As an example, USDC is fully collateralized through cash, and cash equivalents. For every USDC minted, there is $1 of collateral in the treasury and USDC users can redeem 1 USDC for $1 at any time for any reason. On the other hand, DAI is overcollateralized via on-chain assets, such as ETH. Due to the fact that the assets backing DAI are volatile, they require a treasury in excess of backing to ensure redemption functionality in all market conditions. While this creates trust and user confidence, it hampers liquidity and capital efficiency.

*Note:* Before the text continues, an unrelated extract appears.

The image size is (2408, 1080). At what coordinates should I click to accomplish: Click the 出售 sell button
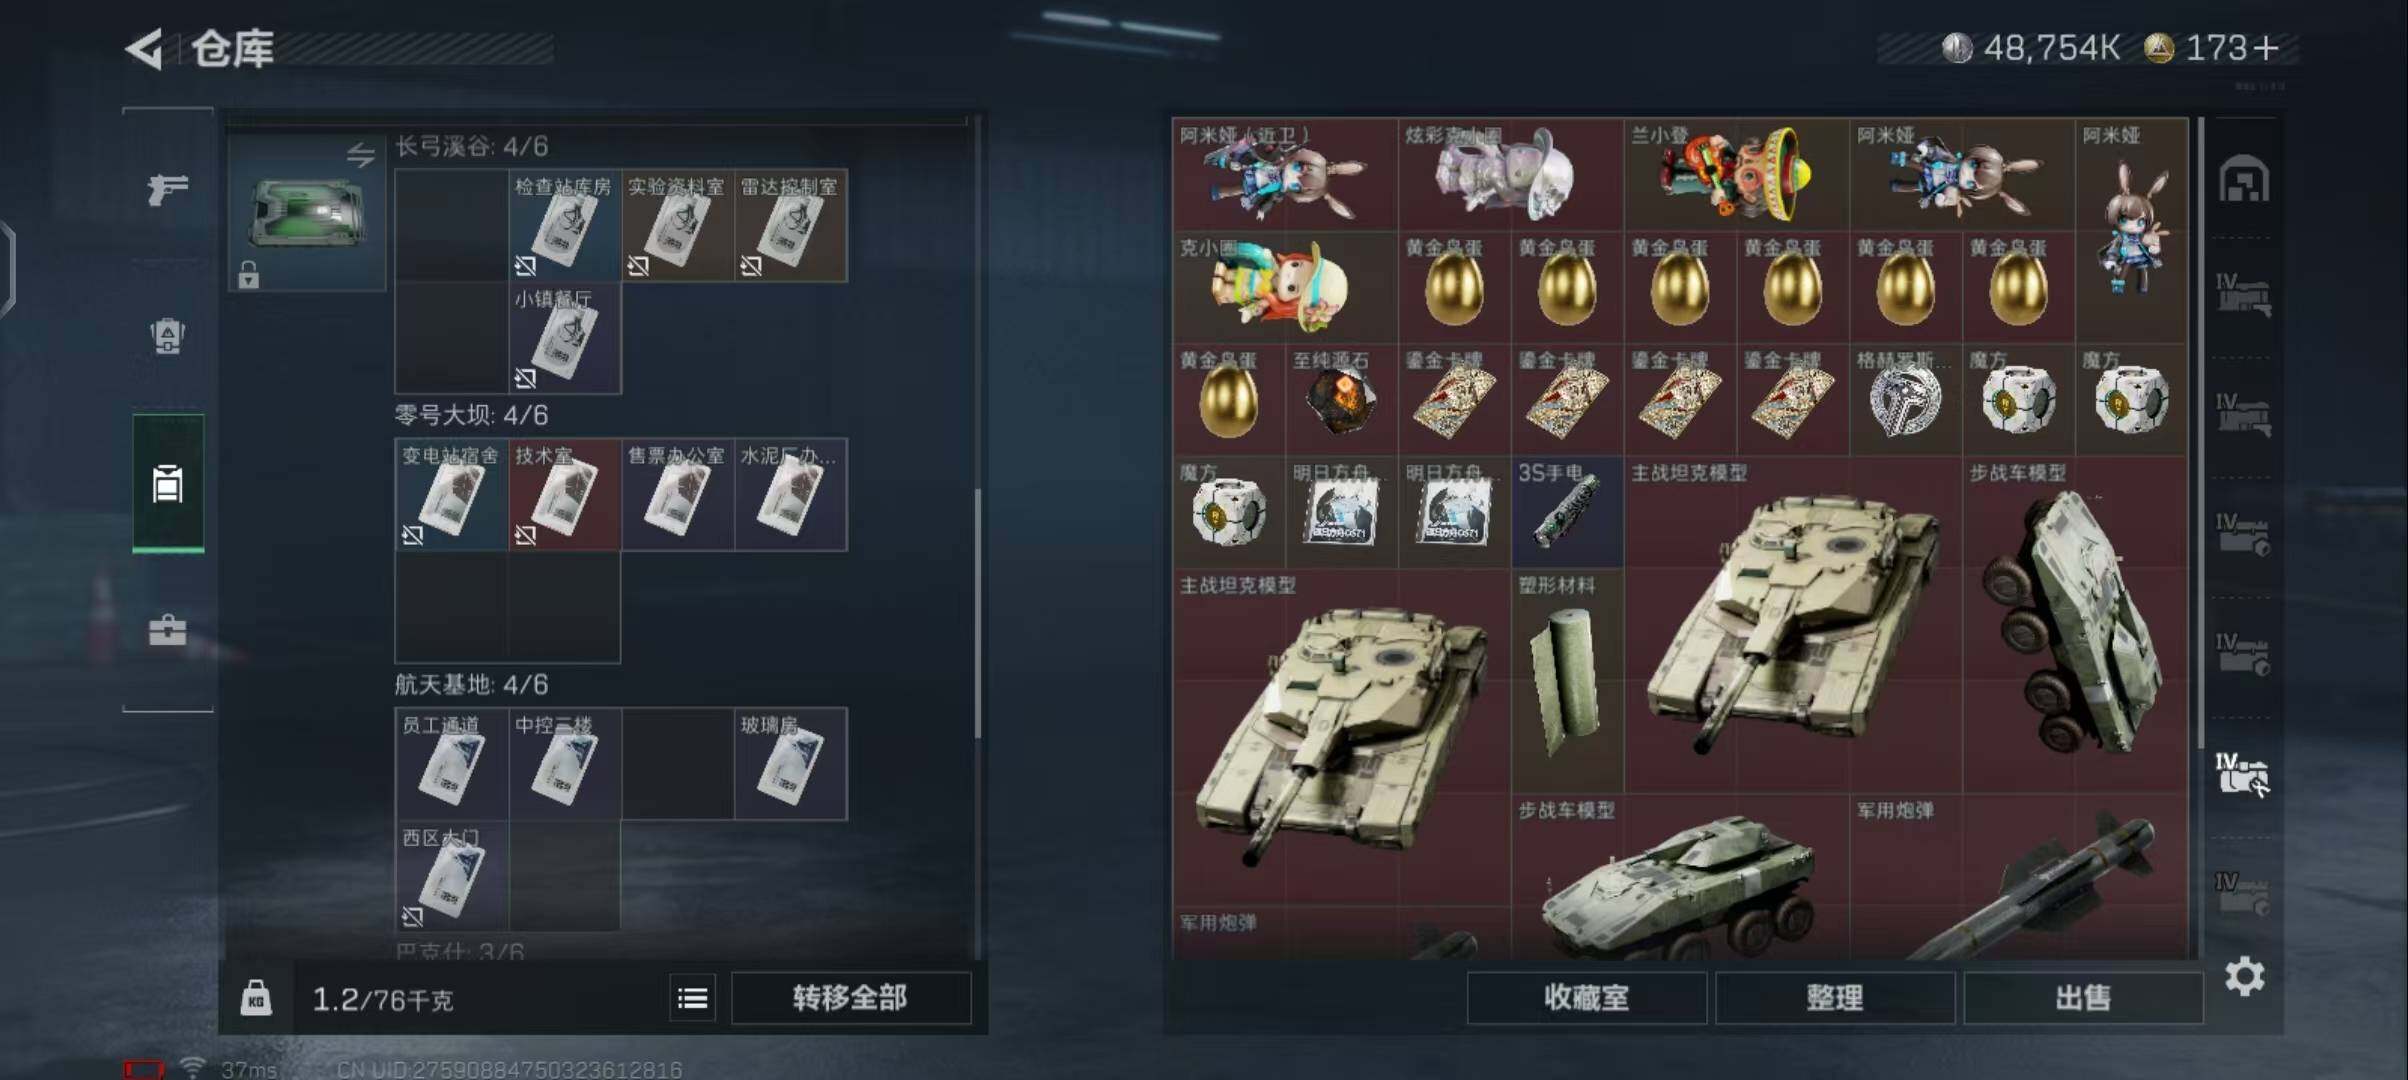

Attempts to create ‘algorithmic’ or ‘automated’ stablecoins have recently materialized, and although many have failed, there have been a few that have continued to show remarkable resiliency, the oldest and most notable of which is FRAX. The goal of this series of papers is to name the necessary conditions for a viable undercollateralized stablecoin to exist, examine the faults of previous iterations, and determine whether FRAX fulfills the criteria for success.

Necessary Conditions:

Partial-Collateralization

For a partially-collateralized stablecoin to succeed, it must remain functionally over-collateralized through a combination of backing, trust, and revenue generation. Trust is earned, not created; at this point, given historical precedent and the nascent stage of the industry, assume value in trust to be approximately zero. Therefore, through a combination of trusted assets and revenue streams, a partially-collateralized stablecoin could be both undercollateralized and pegged to $1.

Theoretically, this could be accomplished in the future by an existing fully-collateralized stablecoin/institution such as USDC/Circle. Today, USDC is backed 1:1 by the USD dollar, Circle does not have to rely on revenue or trust to back USDC. However, this could (theoretically) be changed. In 2023, Circle is forecasting a profit of $820mn in 2023. They could pass through this revenue internally, signaling that the USDC reserve would grow today and in the future. If enough people have trust that this will continue, they might be willing to mint more USDC than there is backing because they know that in the future it will be backed by revenue. Thus, by leveraging its revenue and creating trust, USDC could shift to an undercollateralized model.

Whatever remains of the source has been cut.